- Directed by: Alan Bromly
- Written by: Sidney Cole Charles Terrot
- Based on: The Angel Who Pawned Her Harp by Charles Terrot
- Produced by: Sidney Cole
- Starring: Felix Aylmer Diane Cilento Jerry Desmonde
- Cinematography: Arthur Grant
- Edited by: John Merritt
- Music by: Antony Hopkins
- Production company: Group 3 Films
- Distributed by: British Lion Film Corporation
- Release date: 9 September 1954 (London);
- Running time: 76 minutes
- Country: United Kingdom
- Language: English

= The Angel Who Pawned Her Harp =

1954 British film by Alan Bromly

The Angel Who Pawned Her Harp is a 1954 British fantasy comedy film directed by Alan Bromly and starring Felix Aylmer, Diane Cilento and Jerry Desmonde. The film was based on a novel by Charles Terrot and is a remake of his television play broadcast in 1951. It was remade as a West German film of the same title in 1959.

== Plot ==
A beautiful blonde angel arrives in Islington in London on a goodwill mission to soften the heart of pawnbroker Joshua Webman who specialises in old musical instruments. To raise money for her mission, she tries to pawn her harp to him. This is done through organising a "chance meeting" in the pub with a man. Webman eventually gives in and pays £300 for the harp but is disappointed when other experts tell him that it is only worth £15.

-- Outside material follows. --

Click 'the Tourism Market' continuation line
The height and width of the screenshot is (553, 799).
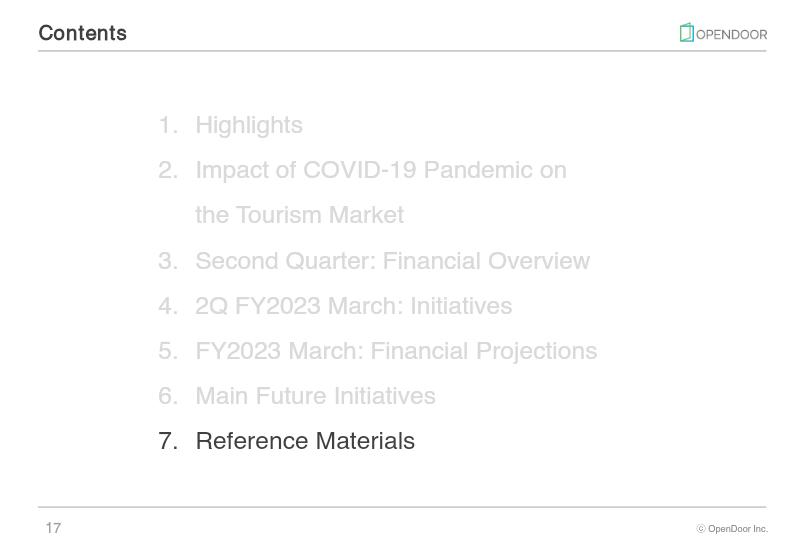click(300, 215)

Bringing out the best in the people she meets, she shows them the path down which their happiness lies.

== Cast ==

- Felix Aylmer as pawnbroker Joshua Webman
- Diane Cilento as the Angel
- Jerry Desmonde as Parker
- Robert Eddison as the voice
- Joe Linnane as Ned Sullivan
- Phyllis Morris as Mrs. Trap
- Sheila Sweet as Jenny Lane
- Philip Guard as Len Burrows
- Genitha Halsey as Mrs. Burrows
- Edward Evans as Sergeant Lane
- Elaine Wodson as Mrs. Lane
- Thomas Gallagher as Boyd
- Alfie Bass as Lennox
- June Ellis as Sally
- Herbert C. Walton as Mr. Meek
- Freddie Watts as bookmaker
- Maurice Kaufmann as Reg
- David Kossoff as Schwartz
- Raymond Rollett as Stillvane
- Cyril Smith as dog owner
- Jean Aubrey as Sue
- Thomas Moore as small boy
- Nelson's Gift as Spiderflash

==Production==
It was shot in black and white at Beaconsfield Studios with location shooting around Islington in London. The film's sets were designed by the art director Ray Simm.

==Critical reception==
Leonard Maltin dismissed the film as "Slight, forgettable fare".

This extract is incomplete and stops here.